Stromal cells in the tumor microenvironment: accomplices of tumor progression?

The tumor microenvironment (TME) is made up of cells and extracellular matrix (non-cellular component), and cellular components include cancer cells and non-malignant cells such as immune cells and stromal cells. These three types of cells establish complex signals in the body and further influence tumor genesis, development, metastasis and participate in resistance to anti-tumor therapy. It has attracted scholars to study immune cells in TME due to the significant efficacy of immune checkpoint inhibitors (ICI) and chimeric antigen receptor T (CAR-T) in solid tumors and hematologic tumors. After more than 10 years of efforts, the role of immune cells in TME and the strategy of treating tumors based on immune cells have developed rapidly.
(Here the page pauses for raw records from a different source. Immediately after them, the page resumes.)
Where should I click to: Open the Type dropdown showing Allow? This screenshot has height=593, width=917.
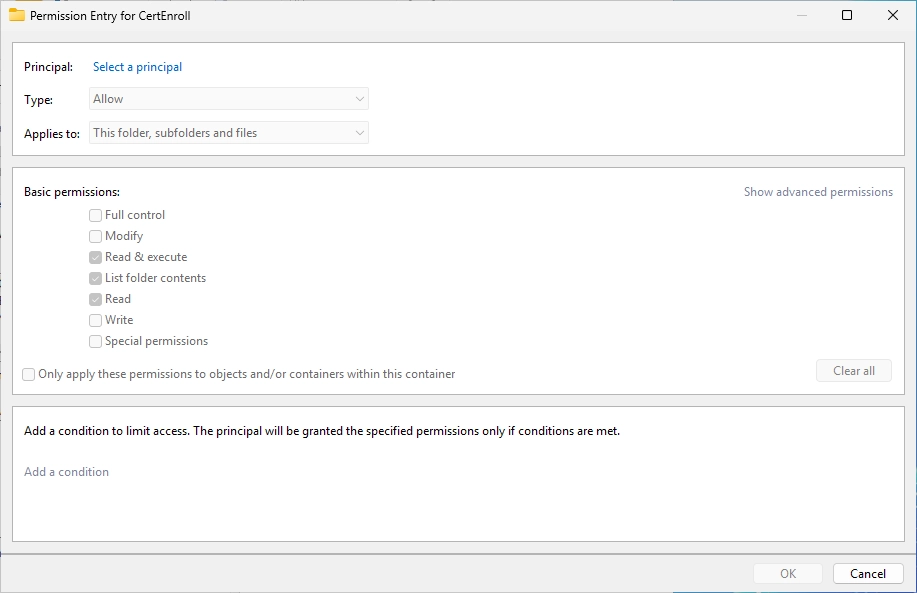(x=229, y=99)
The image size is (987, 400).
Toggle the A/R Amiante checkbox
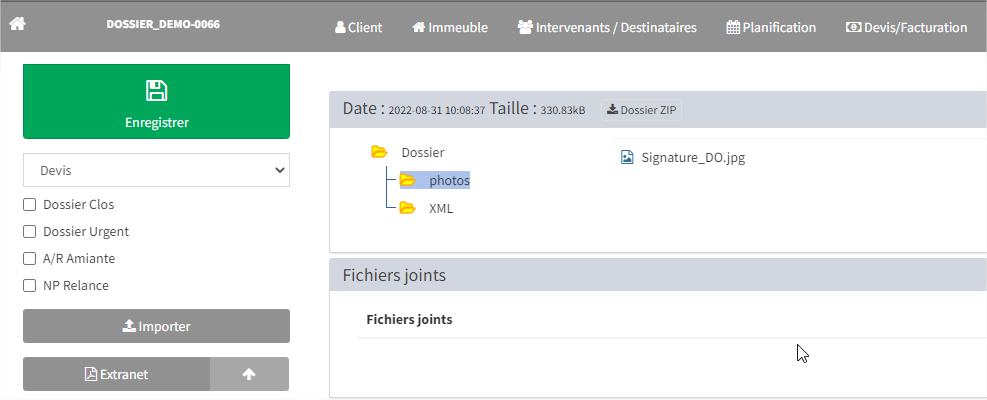pos(30,259)
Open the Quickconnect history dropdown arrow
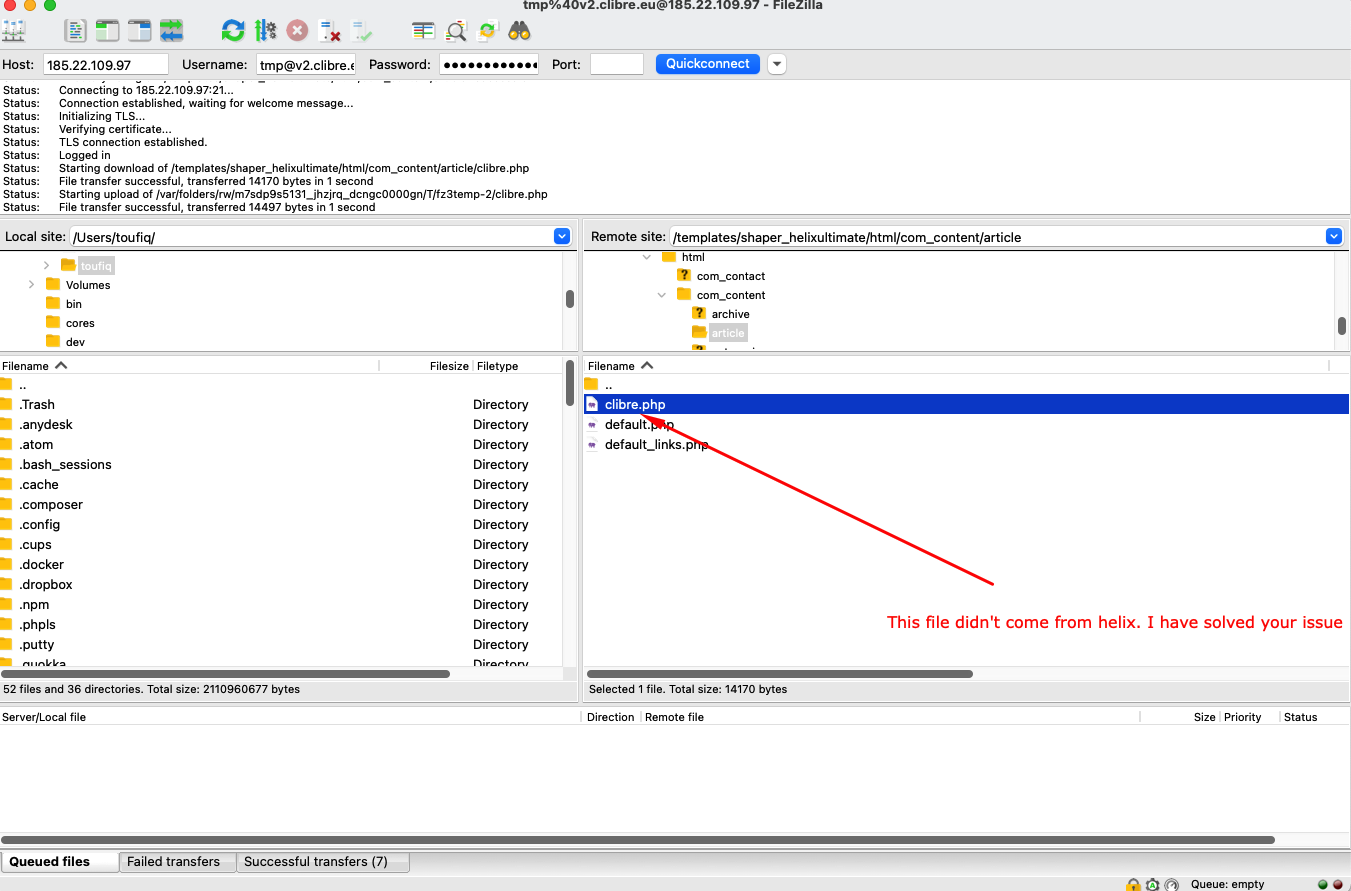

Moreover, ICI have been recommended by guidelines as first- or second-line treatment strategies in a variety of tumors. At the same time, stromal cells is another major class of cellular components in TME, which also play a very important role in tumor metabolism, growth, metastasis, immune evasion and treatment resistance. Stromal cells can be recruited from neighboring non-cancerous host stromal cells and can also be formed by transdifferentiation from stromal cells to stromal cells or from tumor cells to stromal cells. Moreover, they participate in tumor genesis, development and drug resistance by secreting various factors and exosomes, participating in tumor angiogenesis and tumor metabolism, regulating the immune response in TME and extracellular matrix. However, with the deepening understanding of stromal cells, people found that stromal cells not only have the effect of promoting tumor but also can inhibit tumor in some cases. In this review, we will introduce the origin of stromal cells in TME as well as the role and specific mechanism of stromal cells in tumorigenesis and tumor development and strategies for treatment of tumors based on stromal cells. We will focus on tumor-associated fibroblasts (CAFs), mesenchymal stem cells (MSCs), tumor-associated adipocytes (CAAs), tumor endothelial cells (TECs) and pericytes (PCs) in stromal cells.